At 11:21 AM 12/12/99 +1300, Ross Smith wrote:

>Personally, I always use the <*.h> forms of the C library headers
>instead of the <c*> forms. There are two reasons for this: Windows
and
>Unix.
>
>The Posix API headers all use the <*.h> forms, and indeed many of
them
>share the same name as the standard C headers, with additional
contents.
>Similarly, quite aside from the MSVC issue, the Windows API headers
>include several <*.h> headers (and I'd expect the same to be true of
any
>other OS API). In the real world, virtually any non-toy program is
going
>to need to use the Posix or Windows API.

That's ridiculous! I work on major industrial software all the time
that never uses Posix or Windows API's. These are big batch and
embedded systems where neither the Posix or Windows API are even on
the radar screen, let alone actually used in production code.

Doing standards work you see quite a lot of this; a large group of
programmers always uses A and never heard of anyone not using A, and
so jumps to the conclusion that A is universal. But up pops another
large group the never uses A, never heard of anyone actually using A,
and so jumps to the conclusion A is unimportant.

Problems:
• A. Summarize the message about C library headers in three sentences.
• B. Please carry on the message about C library headers, starting after its last sentence.

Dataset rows
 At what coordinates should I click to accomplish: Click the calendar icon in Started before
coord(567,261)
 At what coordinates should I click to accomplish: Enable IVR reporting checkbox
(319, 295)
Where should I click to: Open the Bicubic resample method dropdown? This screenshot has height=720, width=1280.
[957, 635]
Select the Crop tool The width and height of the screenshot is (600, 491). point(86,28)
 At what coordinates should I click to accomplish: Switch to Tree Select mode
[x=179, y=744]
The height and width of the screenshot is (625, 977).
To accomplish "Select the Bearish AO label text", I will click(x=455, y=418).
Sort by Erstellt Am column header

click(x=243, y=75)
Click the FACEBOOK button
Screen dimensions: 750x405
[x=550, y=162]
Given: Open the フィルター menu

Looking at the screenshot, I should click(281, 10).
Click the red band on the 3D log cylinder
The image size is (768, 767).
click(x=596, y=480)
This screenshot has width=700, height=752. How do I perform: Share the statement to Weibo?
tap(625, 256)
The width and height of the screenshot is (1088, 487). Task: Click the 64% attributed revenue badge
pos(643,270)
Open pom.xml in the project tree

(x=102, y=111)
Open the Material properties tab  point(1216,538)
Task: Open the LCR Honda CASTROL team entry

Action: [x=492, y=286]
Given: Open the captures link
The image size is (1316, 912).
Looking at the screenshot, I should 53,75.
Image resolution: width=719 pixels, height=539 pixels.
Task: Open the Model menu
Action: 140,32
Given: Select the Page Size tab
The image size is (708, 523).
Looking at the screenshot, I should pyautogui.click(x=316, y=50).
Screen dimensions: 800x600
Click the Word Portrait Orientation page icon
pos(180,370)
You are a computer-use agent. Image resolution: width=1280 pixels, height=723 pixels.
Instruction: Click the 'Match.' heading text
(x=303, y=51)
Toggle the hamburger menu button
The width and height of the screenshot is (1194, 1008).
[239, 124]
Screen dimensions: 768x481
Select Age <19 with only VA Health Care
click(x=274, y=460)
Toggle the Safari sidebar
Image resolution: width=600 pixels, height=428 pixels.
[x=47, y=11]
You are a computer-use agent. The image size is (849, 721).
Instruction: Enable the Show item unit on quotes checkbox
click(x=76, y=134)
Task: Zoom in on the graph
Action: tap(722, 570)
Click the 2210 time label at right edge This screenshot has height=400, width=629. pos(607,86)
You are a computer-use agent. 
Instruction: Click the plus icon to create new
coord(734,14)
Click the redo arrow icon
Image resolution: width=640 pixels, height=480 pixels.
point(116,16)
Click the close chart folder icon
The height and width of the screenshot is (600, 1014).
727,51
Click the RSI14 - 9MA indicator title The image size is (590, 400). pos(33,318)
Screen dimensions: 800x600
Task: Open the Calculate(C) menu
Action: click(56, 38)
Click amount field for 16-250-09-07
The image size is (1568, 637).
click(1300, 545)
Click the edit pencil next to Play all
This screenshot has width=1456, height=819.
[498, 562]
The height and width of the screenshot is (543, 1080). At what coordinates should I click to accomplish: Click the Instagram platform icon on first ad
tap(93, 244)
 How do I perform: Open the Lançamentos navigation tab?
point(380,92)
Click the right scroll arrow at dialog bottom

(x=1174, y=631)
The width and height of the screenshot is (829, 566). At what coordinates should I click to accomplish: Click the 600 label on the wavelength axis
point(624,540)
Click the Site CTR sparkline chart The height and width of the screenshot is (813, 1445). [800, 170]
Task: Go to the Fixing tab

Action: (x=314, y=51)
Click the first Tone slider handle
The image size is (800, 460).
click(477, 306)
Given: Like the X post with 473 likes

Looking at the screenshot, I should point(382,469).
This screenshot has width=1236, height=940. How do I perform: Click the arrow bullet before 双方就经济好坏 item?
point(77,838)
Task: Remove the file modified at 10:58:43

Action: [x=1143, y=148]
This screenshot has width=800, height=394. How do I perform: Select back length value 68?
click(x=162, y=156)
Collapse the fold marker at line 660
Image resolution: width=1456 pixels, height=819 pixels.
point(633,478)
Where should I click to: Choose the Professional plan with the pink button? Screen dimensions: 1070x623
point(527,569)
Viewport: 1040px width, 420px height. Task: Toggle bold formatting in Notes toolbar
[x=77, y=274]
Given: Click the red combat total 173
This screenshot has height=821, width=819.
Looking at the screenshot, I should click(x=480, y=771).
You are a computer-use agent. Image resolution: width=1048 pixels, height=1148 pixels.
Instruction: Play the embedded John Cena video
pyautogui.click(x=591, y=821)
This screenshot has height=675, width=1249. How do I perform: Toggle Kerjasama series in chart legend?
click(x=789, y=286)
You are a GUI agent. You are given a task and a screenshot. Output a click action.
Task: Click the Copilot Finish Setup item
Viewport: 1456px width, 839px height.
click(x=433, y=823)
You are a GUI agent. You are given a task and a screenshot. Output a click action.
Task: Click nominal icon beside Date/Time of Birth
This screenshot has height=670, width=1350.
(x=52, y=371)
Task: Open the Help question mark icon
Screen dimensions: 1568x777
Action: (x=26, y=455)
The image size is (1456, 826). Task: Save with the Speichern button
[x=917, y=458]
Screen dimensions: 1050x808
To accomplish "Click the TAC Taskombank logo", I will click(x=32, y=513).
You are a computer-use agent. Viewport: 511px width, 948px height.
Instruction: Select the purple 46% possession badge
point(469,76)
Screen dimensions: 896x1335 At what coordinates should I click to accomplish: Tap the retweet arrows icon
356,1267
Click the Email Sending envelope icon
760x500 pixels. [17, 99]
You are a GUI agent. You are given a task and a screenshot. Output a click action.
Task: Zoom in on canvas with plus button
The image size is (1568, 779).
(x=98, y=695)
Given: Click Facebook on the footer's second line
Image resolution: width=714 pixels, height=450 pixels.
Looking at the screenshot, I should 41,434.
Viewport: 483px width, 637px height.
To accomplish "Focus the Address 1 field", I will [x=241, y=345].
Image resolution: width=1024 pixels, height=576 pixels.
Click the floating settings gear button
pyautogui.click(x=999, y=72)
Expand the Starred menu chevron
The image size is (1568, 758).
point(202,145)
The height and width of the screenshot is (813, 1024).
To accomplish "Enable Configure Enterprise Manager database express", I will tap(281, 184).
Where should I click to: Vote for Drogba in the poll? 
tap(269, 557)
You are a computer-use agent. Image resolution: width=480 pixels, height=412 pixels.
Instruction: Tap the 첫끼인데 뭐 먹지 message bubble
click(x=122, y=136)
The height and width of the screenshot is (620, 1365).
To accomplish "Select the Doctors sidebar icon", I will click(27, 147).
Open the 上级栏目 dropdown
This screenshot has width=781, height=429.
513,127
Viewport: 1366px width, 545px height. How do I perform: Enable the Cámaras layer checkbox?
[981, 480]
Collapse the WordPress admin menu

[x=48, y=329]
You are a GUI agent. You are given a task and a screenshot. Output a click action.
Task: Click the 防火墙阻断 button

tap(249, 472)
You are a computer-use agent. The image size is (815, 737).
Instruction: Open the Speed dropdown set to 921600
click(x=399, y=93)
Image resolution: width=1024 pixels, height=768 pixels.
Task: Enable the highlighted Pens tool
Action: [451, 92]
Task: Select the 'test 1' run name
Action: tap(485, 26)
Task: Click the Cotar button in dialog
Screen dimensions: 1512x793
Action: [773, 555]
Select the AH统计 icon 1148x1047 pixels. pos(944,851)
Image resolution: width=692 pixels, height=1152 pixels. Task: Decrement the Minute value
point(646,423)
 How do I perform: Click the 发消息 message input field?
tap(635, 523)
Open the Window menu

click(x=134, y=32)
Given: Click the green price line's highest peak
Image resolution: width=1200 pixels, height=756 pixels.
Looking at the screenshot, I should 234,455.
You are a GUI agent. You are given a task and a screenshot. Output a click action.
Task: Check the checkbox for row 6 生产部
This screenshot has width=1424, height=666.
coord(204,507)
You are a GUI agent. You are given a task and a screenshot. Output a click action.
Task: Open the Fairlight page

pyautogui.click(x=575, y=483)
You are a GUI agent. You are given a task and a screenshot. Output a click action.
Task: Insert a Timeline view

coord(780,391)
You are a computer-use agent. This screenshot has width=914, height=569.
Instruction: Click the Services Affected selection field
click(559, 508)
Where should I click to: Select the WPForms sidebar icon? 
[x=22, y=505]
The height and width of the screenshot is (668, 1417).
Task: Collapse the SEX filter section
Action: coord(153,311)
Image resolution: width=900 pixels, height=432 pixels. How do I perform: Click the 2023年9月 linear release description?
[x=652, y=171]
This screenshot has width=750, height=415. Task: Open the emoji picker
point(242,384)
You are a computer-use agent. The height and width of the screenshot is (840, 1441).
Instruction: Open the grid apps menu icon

Answers to each task:
• A. Ross Smith is quoted as always using the <*.h> forms of the C library headers instead of the <c*> forms, because the Posix and Windows API headers use the <*.h> forms and virtually any non-toy program needs one of those APIs. The reply calls this ridiculous, saying the writer regularly works on major industrial batch and embedded software that never uses the Posix or Windows APIs. It adds that standards work often shows one large group of programmers concluding that something is universal because they always use it, while another large group concludes it is unimportant because they never use it.

• B.
>Yes, I know the party line is that OS APIs should at some point in
the
>future be enclosed in their own namespaces, but unfortunately some
of us
>labour under the handicap of having to write code that works today.
>
>Frankly, I think the <c*> headers were a mistake. People are going
to
>have to use the <*.h> headers anyway for the foreseeable future. so
why
>bother with the <c*> ones? I hope (I couldn't find any mention of
this
>point in the standard) that we at least have a guarantee that
including
><foo.h> and <cfoo> in the same module is always harmless; otherwise,
a
>lot of libraries, including Boost, are going to be useless.

While it would always be nice to find workarounds for common
problems, the bottom line for Boost is to try to make the C++
standard work. Everyone of us probably thinks that there is some
part of the standard which was a mistake, but we still try to work
with it.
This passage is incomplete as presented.